Es gibt wohl kein Fest in den letzten Jahren, wo die Werbung und die Erwartungshaltung so unterschiedlich zu dem war, was schlussendlich geboten wurde. Und dies ist ausschließlich im positiven Sinne zu verstehen. Das Mittelalterfest auf der Burg Plankenstein in Niederösterreich vom 17. bis 20. Mai überraschte viele - und heimste überschwängliches Lob ein. Bei so vielen Vorschusslorbeeren und einer äußerst freudigen Erwartungshaltung werden die Folgejahre nicht einfach sein.

Der Flyer war düster gehalten, computermontierte Blitze zuckten aus dem Himmel. Wesentliche Auskunft über das, was den Besucher erwarten würde, war ihm nicht zu entnehmen. Dafür gab es als Special den viel verlachten "Mittelalter-Strip" am Samstag. Und dann... dann bissen sich viele sprichwörtlich in den Hintern, als sie die vielfältigen Fotogalerien zum Fest studierten.  Andere waren so tapfer und hatten den Weg ins Ungewisse gewagt. Sie wurden belohnt.

Auf einem weitläufigen, sehr gefälligen Areal - die gut erhaltene Burg als großartige Kulisse - hatten die Plankensteiner viele Händler aber auch Künstler eingeladen, die zu den besten der Szene zählen und als Publikumsmagneten bekannt sind. Für Unterhaltung sorgten Torxes und Pixel und Alex der Gaukler. Der grimmige Henker Hugi kam einen Tag auf Besuch und machte bei jedem Blödsinn mit - sehr zur Freude des verspielten Gauklervolkes. Arnulf das Schandmaul unterhielt als "Schandgeselle des Tages". Unter den Handwerkern sind in jedem Fall Civium Anasi, Viatoris Vitiosus sowie Sigi der Schmied hervorzuheben. Auch wenn das noch nicht alles an Highlights war - es waren schon einige Dinge, die Festbesucher gerne in Wort und Bild im Vorfeld gewusst hätten. Die Musiker von SkalTrian in der noch recht neuen Besetzung, mit dabei die Virtuosen Irmi Bleibinger und Stefan Jäger.
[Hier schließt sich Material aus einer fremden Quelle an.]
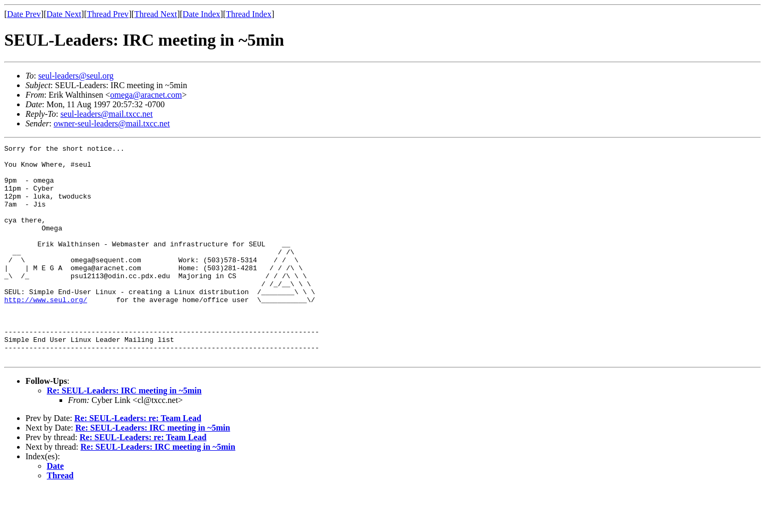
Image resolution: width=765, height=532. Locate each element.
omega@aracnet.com (146, 95)
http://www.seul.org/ (46, 331)
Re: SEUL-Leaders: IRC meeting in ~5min (124, 433)
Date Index (201, 14)
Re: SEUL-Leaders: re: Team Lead (138, 461)
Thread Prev (107, 14)
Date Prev (24, 14)
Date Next (64, 14)
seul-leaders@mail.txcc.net (107, 114)
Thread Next (156, 14)
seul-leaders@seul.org (76, 75)
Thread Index (249, 14)
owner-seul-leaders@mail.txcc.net (112, 123)
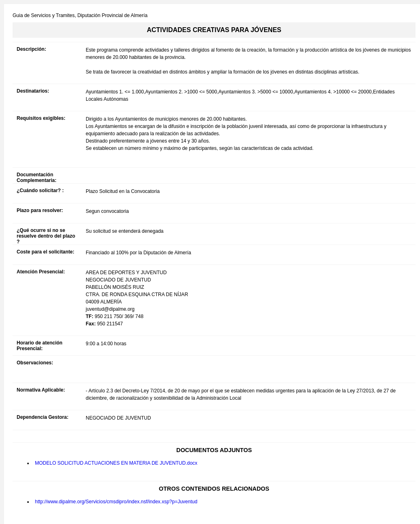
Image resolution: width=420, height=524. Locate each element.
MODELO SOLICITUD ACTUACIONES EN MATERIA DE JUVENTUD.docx (116, 463)
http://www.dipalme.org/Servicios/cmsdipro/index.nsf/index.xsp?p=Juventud (116, 502)
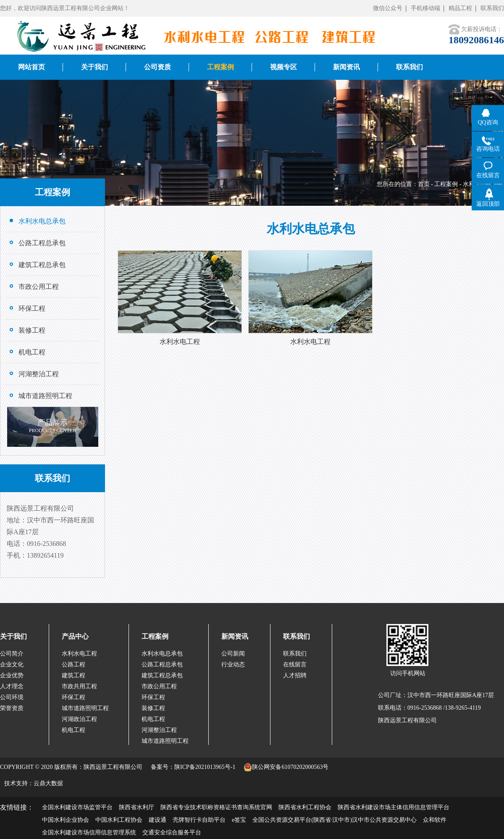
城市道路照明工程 (85, 708)
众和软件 (435, 820)
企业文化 (12, 664)
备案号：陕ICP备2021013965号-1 (193, 767)
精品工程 (460, 8)
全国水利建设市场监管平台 (77, 807)
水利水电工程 (79, 653)
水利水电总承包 (162, 653)
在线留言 (295, 664)
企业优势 (12, 675)
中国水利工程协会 (119, 820)
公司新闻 (233, 653)
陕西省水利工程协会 (305, 807)
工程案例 (446, 184)
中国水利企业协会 (66, 820)
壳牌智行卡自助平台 (199, 820)
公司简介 (12, 653)
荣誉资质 (12, 708)
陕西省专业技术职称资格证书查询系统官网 (216, 807)
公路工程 (74, 664)
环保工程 (74, 697)
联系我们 (492, 8)
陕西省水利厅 (136, 807)
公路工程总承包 (162, 664)
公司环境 (12, 697)
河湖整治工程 (159, 730)
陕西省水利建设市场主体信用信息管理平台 (394, 807)
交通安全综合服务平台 (172, 832)
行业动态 (233, 664)
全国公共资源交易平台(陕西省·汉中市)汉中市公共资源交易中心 (334, 820)
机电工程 (74, 730)
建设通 (158, 820)
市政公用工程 (159, 686)
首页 (424, 184)
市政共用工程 (79, 686)
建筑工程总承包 (162, 675)
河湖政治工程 (79, 719)
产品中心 (75, 636)
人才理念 (12, 686)
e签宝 (239, 820)
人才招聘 (295, 675)
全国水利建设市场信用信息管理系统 (89, 832)
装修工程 (153, 708)
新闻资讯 (235, 636)
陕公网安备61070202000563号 (286, 767)
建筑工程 (74, 675)
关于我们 (13, 636)
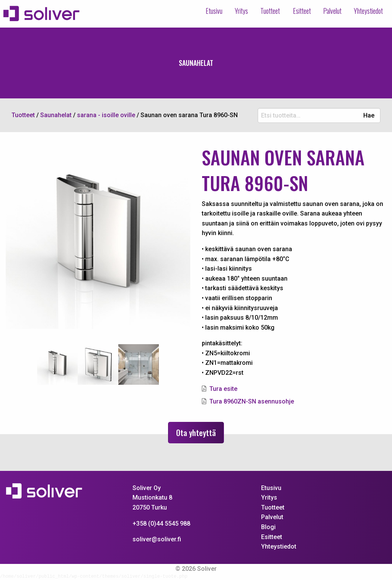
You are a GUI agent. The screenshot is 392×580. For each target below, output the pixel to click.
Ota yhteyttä (196, 433)
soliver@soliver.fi (157, 539)
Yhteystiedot (368, 11)
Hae (369, 116)
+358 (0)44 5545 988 (161, 523)
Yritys (239, 11)
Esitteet (302, 11)
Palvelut (332, 11)
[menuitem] (212, 11)
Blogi (268, 527)
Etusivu (212, 11)
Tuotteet (268, 11)
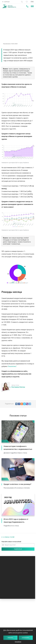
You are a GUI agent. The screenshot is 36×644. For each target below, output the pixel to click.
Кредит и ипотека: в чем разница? (18, 484)
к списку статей (8, 537)
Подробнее (18, 642)
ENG (32, 2)
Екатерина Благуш (18, 387)
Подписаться (18, 549)
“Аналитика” (12, 366)
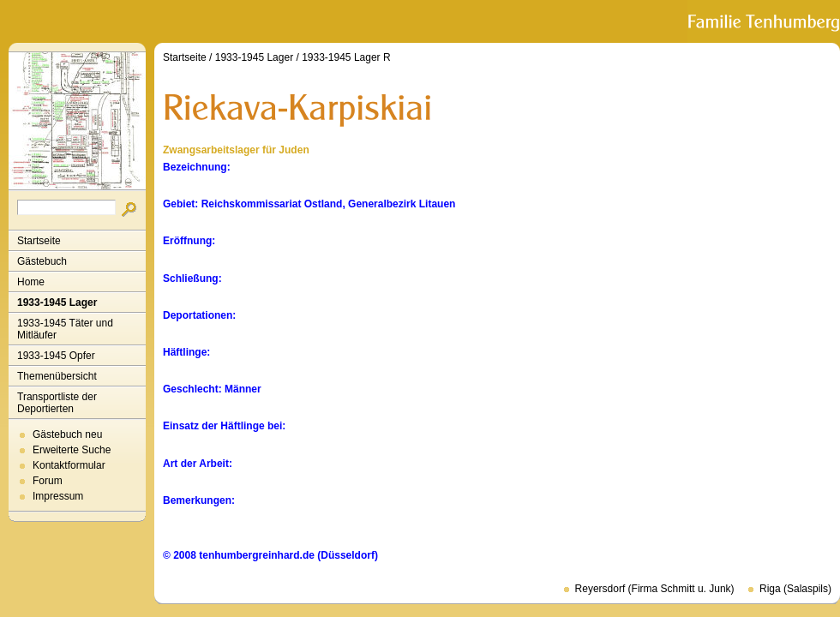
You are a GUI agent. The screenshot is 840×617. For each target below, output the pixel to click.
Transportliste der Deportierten (57, 403)
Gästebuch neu (67, 434)
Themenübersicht (57, 376)
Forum (47, 481)
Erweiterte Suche (71, 450)
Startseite (39, 241)
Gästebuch (42, 261)
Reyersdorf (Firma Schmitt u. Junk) (655, 589)
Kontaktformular (69, 465)
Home (31, 282)
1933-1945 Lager (57, 303)
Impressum (57, 496)
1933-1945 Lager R (345, 57)
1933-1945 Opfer (56, 356)
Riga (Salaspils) (795, 589)
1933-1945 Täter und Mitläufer (65, 329)
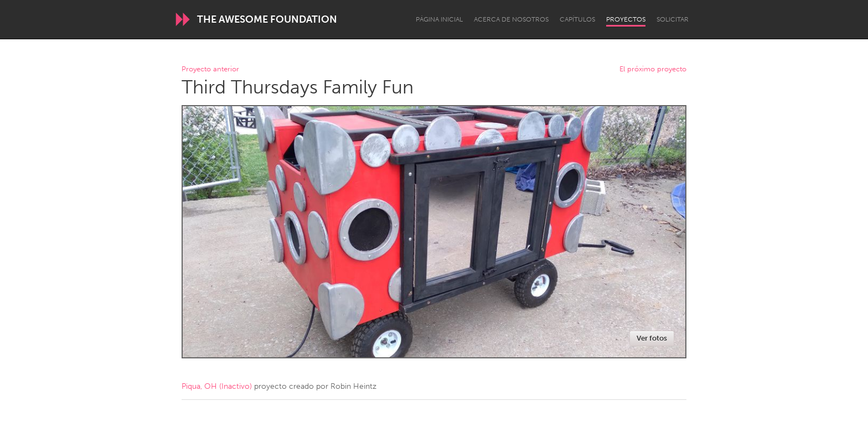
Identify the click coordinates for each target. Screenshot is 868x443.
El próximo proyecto (653, 69)
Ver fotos (652, 338)
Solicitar (673, 19)
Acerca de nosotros (511, 19)
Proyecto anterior (210, 69)
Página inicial (439, 19)
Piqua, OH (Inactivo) (216, 386)
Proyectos (626, 19)
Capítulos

Die Huscarl Bildgalerie zeigt nicht nur die Schönheit des Veranstaltungsortes sondern auch die Vielfalt und die weise Wahl der Akteure. Die Veranstalter waren monatelang von Fest zu Fest gepilgert, hatten sich angesehen was in ihren Augen wohl das Beste war - und dies auch für ihr Fest engagiert. Hinzu kamen Details wie sehr schön gefertigte Tonbecher. Irgendwann endete natürlich der finanzielle Rahmen - auf Kämpfer und Tänzer musste vorerst verzichtet werden, obwohl auch hier fleißig verhandelt wurde. Doch 2012 ist nicht das Ende sondern der Anfang auf Plankenstein. Nach diesem Debüt wird man sich gewiss keine Sorgen machen müssen, zu wenig Darsteller oder Mitwirkende zu finden.

Einzig die Händlerschaft - die im Übrigen auch gut gewählt war - wird man mit etwas mehr - und vielleicht auch besseren Werbemaßnahmen ködern müssen. Denn die Besucherzahlen sind ausbaufähig. Was im Grunde genommen aber auch der einzige große Kritikpunkt bleibt - geknüpft an die Hoffnung, dass die Betreiber dies finanziell gut wegstecken und das "Projekt Mittelalterfest" als Aufgabe für mehrere Jahre sehen. Es geht bei einem Mittelalterfest nicht um die Authentizität (außer diese würde versprochen werden), es geht um das Gesamtpaket. Ein Fest, das dem Besucher schon beim ersten Mal eine solche Vorlage bietet - und zwar sowohl in Sachen Bildung als auch Show und Humor, ist jedenfalls einer der großen Hoffnungsträger für die kommenden Jahre.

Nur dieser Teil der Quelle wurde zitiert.